大学では、西洋美術史を専攻していましたが、これは学問としての美術なので実技ではありませんでした。ですが、ものをつくるのが好きだったので、在学中から当時流行し始めていたビーズのアクセサリーを作っていました。卒業後に、これも出始めだったアートクレイにのめりこんだものの、素材やできることの幅に不満を感じてきちんと彫金を勉強しようと思いました。

クラフト学院で学んで役立っていること

先生方は、課題を進めて行く中でぶつかる疑問や問題に対して、時には一緒に考えたりしながら、自分で何らかの答えを見付けられるように指導してくださったように思います。
在学中は、とにかく早く課題を終わらせて自由製作に移りたいと思い、ある友人と競って急いでいましたが、今から思うと、もうちょっとゆっくり進めても良かったです。
ただ、それは就職してから分かったことでした。

学校で教えていただいたことはたくさんありますが、今でも思い出すことは、ごく基本的なことがほとんどです。作業中の姿勢であるとか、工具を使う上での注意点など。また思い出すのは決まって失敗したときです。学生の時に失敗して先生に注意されたことを思い出すわけで、つまり、成長していないのかな、と思ったりもします。
同時に、注意されたことは覚えていても何と言われたか覚えていないこともあり、そんなときには、課題をとにかく急いだことを少し悔やみます。
学校で教えていただくことは本当に基礎です。不遜にも割とできる方だと思っていましたが、就職した時には自分が職人として使えないと思い知り、後輩の新人が入って来たときには使えないなと思いつつ以前の自分を思い出して苦笑いしました。
それだけに、学校で教えていただく内容は大事なことしかなく、仕事にするのならできて当たり前のことばかりだと思います。

仕事をするうえで心掛けていること

ひとつひとつの仕事に対して誠実でありたい、ということでしょうか。デザインや素材、納期、何より厄介なコストといった避けられない制約がある中でする仕事がほとんど全てです。できればもうちょっと手を加えたいけれど、それ以上作業をすると値段が上がって予算に合わない、或いは納期に間に合わない、だからここまでしかできない、といったようなことが往々にして起こります。それでも自分の作品として恥じないように、制約の中でできる限りのことをしつくしてお客様に応える、ということです。

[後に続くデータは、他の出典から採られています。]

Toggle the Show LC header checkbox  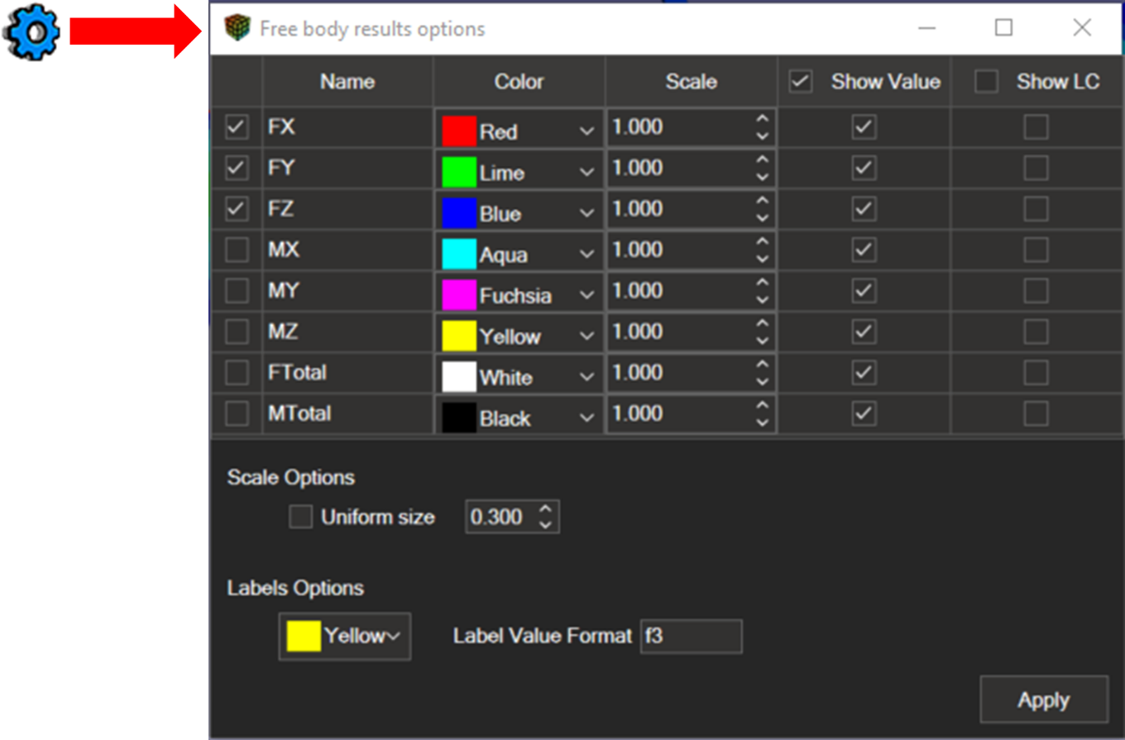pos(985,81)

もう一点は、オリジナルであることへのこだわりです。依頼品ではなく作品として 製作する商品について、オリジナル性を持ったものを作ることです。どこかで見たことのあるようなものではなく、もちろん真似などではなく。このこだわりにはおそらく美術史を勉強していたことが影響していると思います。今、手の込んだ工芸品は、ほぼ芸術作品と同じに扱われるのがほとんどですが、使用目的を持ったものは純粋な芸術ではない、と思っています。高い値段のダイヤをたくさん使ったジュエリー=高額、昔の有名画家の作品=高額、だからといって必ずしも高額のジュエリーが芸術ではなく、単に技術の水準が高いだけでも芸術ではないのではないか。一方で、芸術的なと言える工芸品も確かにあります。ジュエリーを作っている以上、芸術作品は作れないわけですが、そこへ近づく努力はするべきだと思っています。

学生へのアドバイス

私は入学の時点で彫金を仕事にしようと決めていたので、私のアドバイスはあまり一般的ではないかもしれません。
彫金を学べる学校はいくつかあり、個人の教室を含めると学ぶ場の選択肢はかなりたくさんあると思いますが、重要なのは自分がいつまでにどれくらいのレベルになりたいか、ということではないかと思います。教室に通うのが楽しいのがいいのか一人で趣味でやっていきたいのか、他の仕事に就きたいが経験として学びたいのか、職人になりたいのか、作家になりたいのか。それぞれに合う場があると思いますので、それに合った場を見付けることが一番楽しく続けて行けることにつながると思います。

私なりにクラフト学院の特徴を挙げるとすれば、分かりやすくて堅実だということだと思います。最新の工作機器が豊富に揃っているというわけではありませんが、例えばパソコンばかり使っていると漢字が書けなくなるようなもので、基本ができていないうちから楽な機械に頼っては上手くなりませんし、逆に基本ができていれば、できていない人より上手く機械が使えます。その基本のところをきっちり身に付けるには、できないうちからいきなり好きなものを作るより、初めは整ったカリキュラムに沿って進めるのがよく、できるだけ手の感覚を養えるところがよいのでなないかと思います。卒業後、他の学校や教室で勉強してきたたくさんの人に会いましたが、とりあえず私はクラフト以外の学校の方が良かったと思ったことは、まだありません。